== EXCERPT TO READ ==

╔══

GARDEN CENTER, BOTANICAL BAKERY, BARBER AND BOOKSTORE – THE EVOLUTION OF A FAMILY BUSINESS

BY ANNIE HOUSTON

Annie Houston is the matriarch of Birdsall, but she will be the first to underline the fact that her garden boutique is a collaborative effort. We invited her to sit down and share with us the evolution of her beautifully curated and  inviting space. 

Birdsall has added a few new shops to the boutique. Tell us more!

I could exploit the angle of the business planning, market research and development, but it wouldn’t be genuine. As a mother-daughter team, Morgan and I believe in fate and trusting our instincts for a lot of professional decisions. Success is often associated with recognizing an opportunity and seizing it at the right time. It may seem too adventurous and spontaneous for non-entrepreneurs, but we’re used to functioning on faith in our abilities to make it happen and risk-taking engenders addictive positive rewards. A friendship from the University of Denver, and a passion for baking lead to the opening of the Botanical Bakery of Denver in Birdsall. We had experienced firsthand how customers enjoyed spending time in the store with friends, wandering around the plants and sitting on the outdoor furniture to catch up. What better fit than to offer them more room to relax or read a book, while eating delicious pastries? The original concept of Birdsall was to invite the community to have a respite from work and chores, surrounded by pleasant sounds, smells and biophilic elements. The addition of a barber shop may seem random, but Sky the Barber is an artist, just like Dylah the Baker. The Coyote Bite barber is a brilliant addition to our micro incubator of women-owned businesses. We didn’t plan it that way. It evolved organically and collaboratively. Birdsall has had many requests from micro-businesses to be enveloped into our store, but quality and artistry is an absolute pre-requisite. The new floral shop/bookstore, Petals and Pages, attracts another set of customers looking for the complete retail experience that is so diametrically opposed to a shopping mall. The Urban Nursery, is a perfect solution for our customers looking for outdoor plants, a variety of annuals, perennials and small shrubs not readily available in big-box stores. Our horticultural advice is complimentary and we apologize if we get carried away with the design of the plantings!

╚══

== GIVEN DATA ==
╔══

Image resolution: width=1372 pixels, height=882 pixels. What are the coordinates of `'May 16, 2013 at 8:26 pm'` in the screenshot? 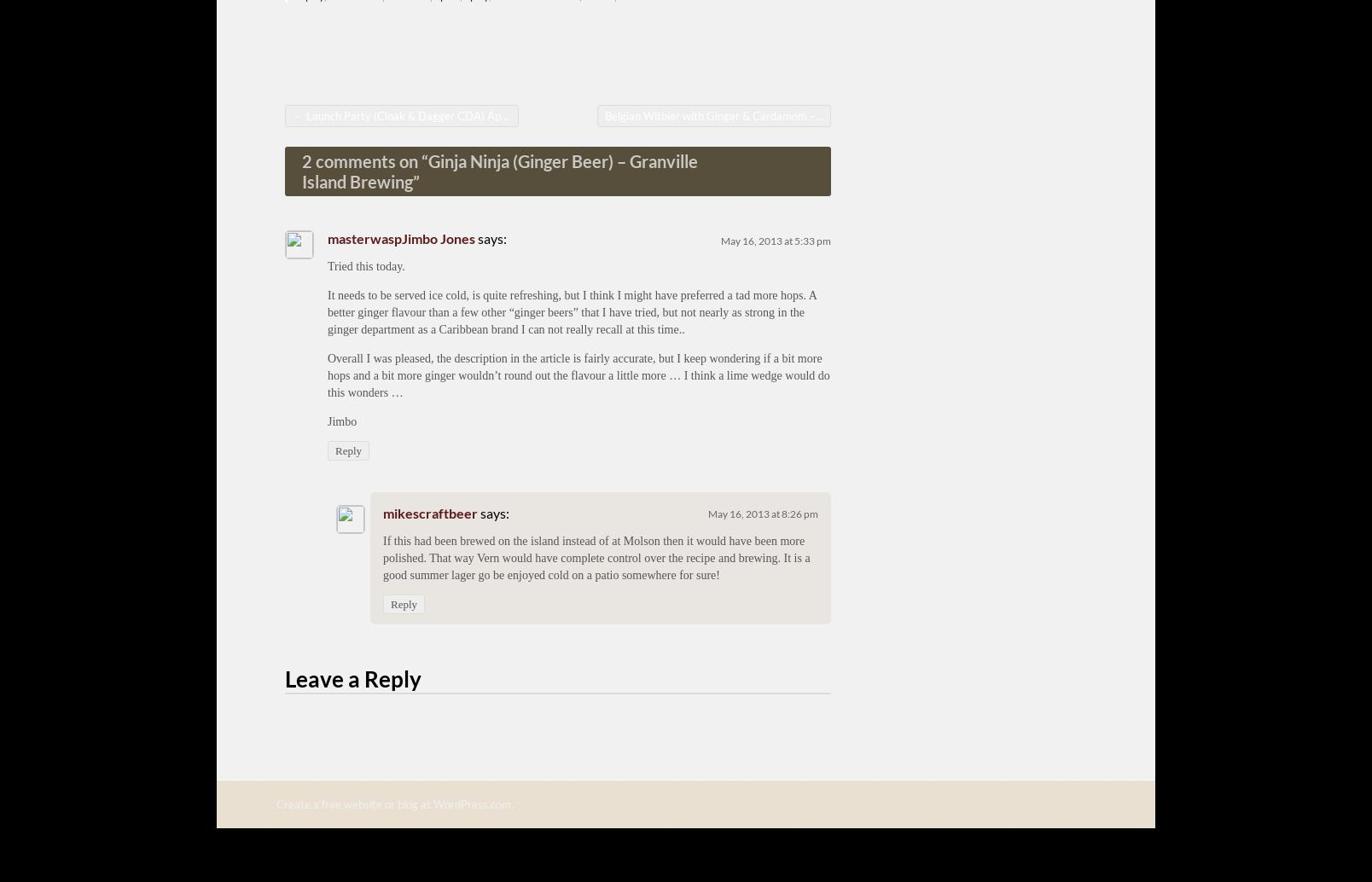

╚══

== OBJECTIVES ==
(1) In the Birdsall interview, what is the new floral shop and bookstore called?
(2) Please write the next part of the Birdsall interview, picking up after its final sentence.

== RESPONSES TO THE TASKS ==
(1) Petals and Pages

(2)
Tell about Jean Rosset and how you became a lover of nature.

Jean Rosset is my Dad. A long-time vegetable gardener in his native France, he inculcated the love of gardening as soon as I could walk. I remember to this day the smell of fresh tilled soil, the long afternoons dedicated to bring potatoes into the cellar, pruning grapevines, attaching long rows of tomato plants with shredded sheets (no scarring of the branches), and so many more memories. He planted based on the moon cycles and we lived each season to the fullest. Spring was for picking dandelions in the fields for salad, June was dessert eaten directly in the cherry trees, Summer is green beans harvest, Fall is walking through the vineyards to find the grapes forgotten by the pickers the best kind, replete with sun and sugar, Winter definitely for gathering holly and mistletoe for the holidays. To my child’s eyes a Dad had to know how to plant. In my twenties I married a landscape architect and our second date was planting a rock garden! Gardening was not a hobby; it was a lifestyle. We didn’t hike for pleasure, instead, we crisscrossed the Alps to discover edelweiss flowers, mushrooms in the forests, and snails after a rain (yes, we ate them). Hedgehogs came out of the wood pile with their new family, crows were domesticated with the leftover food from lunch, and foxes inquisitively visited at dusk. Sparrows lining the electric lines means winter was around the corner. 

What is a family business like, on a day-to-day basis?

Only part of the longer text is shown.